Altersarbeitslosig- keit bekämpfen

Wer älter als 50 ist und seinen Job verliert, hat kaum noch Chancen, einen neuen Arbeitsplatz zu finden.

Die von SPÖ-Sozialminister Stöger vollmundig angekündigte „Aktion 20.000“ ist nichts anderes als eine Beruhigungspille für ältere Arbeitnehmer und der Start eines neuerlichen Versuchs, die eigene Unfähigkeit zu kaschieren.

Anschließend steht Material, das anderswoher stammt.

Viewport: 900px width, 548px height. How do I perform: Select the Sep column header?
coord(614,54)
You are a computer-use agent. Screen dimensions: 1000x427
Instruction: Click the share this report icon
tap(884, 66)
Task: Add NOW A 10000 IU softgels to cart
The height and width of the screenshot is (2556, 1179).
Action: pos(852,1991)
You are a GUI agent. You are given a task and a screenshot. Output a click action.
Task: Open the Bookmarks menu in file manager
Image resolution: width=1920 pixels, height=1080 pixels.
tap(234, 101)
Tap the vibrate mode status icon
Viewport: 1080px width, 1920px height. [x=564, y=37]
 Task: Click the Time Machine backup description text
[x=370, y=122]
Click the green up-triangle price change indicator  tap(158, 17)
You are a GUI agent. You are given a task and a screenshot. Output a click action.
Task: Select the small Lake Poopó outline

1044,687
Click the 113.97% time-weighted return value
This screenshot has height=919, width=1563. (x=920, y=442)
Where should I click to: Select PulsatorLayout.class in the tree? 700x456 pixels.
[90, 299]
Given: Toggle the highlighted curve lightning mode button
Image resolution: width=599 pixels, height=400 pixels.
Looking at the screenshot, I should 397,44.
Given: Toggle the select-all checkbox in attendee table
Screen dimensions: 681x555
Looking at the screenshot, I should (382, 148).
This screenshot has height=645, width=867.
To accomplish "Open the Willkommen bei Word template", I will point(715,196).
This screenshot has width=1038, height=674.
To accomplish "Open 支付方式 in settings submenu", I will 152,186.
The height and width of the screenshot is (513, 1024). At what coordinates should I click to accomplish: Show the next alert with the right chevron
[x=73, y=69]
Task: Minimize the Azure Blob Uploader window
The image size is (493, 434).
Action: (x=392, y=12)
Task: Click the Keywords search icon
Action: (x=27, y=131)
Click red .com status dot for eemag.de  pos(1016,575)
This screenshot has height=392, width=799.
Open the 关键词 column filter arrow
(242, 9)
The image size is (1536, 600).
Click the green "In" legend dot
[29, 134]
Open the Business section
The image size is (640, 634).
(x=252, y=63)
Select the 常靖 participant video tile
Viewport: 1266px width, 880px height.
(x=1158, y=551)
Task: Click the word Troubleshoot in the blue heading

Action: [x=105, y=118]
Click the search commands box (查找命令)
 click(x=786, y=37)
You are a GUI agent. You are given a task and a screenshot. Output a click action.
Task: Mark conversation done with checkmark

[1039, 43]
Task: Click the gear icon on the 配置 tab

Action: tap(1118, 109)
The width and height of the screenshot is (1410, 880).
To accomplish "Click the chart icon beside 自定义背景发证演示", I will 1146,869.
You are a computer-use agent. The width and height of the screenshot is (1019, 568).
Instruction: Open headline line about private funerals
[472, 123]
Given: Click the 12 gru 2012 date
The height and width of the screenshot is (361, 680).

Statt den Ursachen der stetig steigenden Arbeitslosigkeit endlich auf den Grund  zu gehen und nachhaltige Lösungen zu präsentieren, beschränkt sich die Bundesregierung auf kosmetische Maßnahmen, um die Arbeitslosenstatistik zu beschönigen.

Regierung verschleppt Probleme nur, statt sie zu lösen

Am eigentlichen Problem wird diese Maßnahme überhaupt nichts ändern, sie wird es nur verschleppen und verschleiern“, so die Landesobfrau der Freiheitlichen Arbeitnehmer Milina Kloiber.  Wir haben zwar im EU-Vergleich eine insgesamt weit überdurchschnittliche Beschäftigungsquote, bei der Beschäftigung von 55- bis 64-Jährigen liegen wir aber deutlich unter dem EU Schnitt. Da spielen wir in einer Liga mit Spanien, Ungarn und Polen. „Der österreichische Arbeitsmarkt ist, im Gegensatz zu den erfolgreichen nordeuropäischen Ländern, auf das vermehrte Auftreten älterer Arbeitssuchender  nach wie vor nicht vorbereitet. Es gibt die Altersarbeitsplätze einfach nicht.“ ergänzt FPÖ-KR Milina Kloiber.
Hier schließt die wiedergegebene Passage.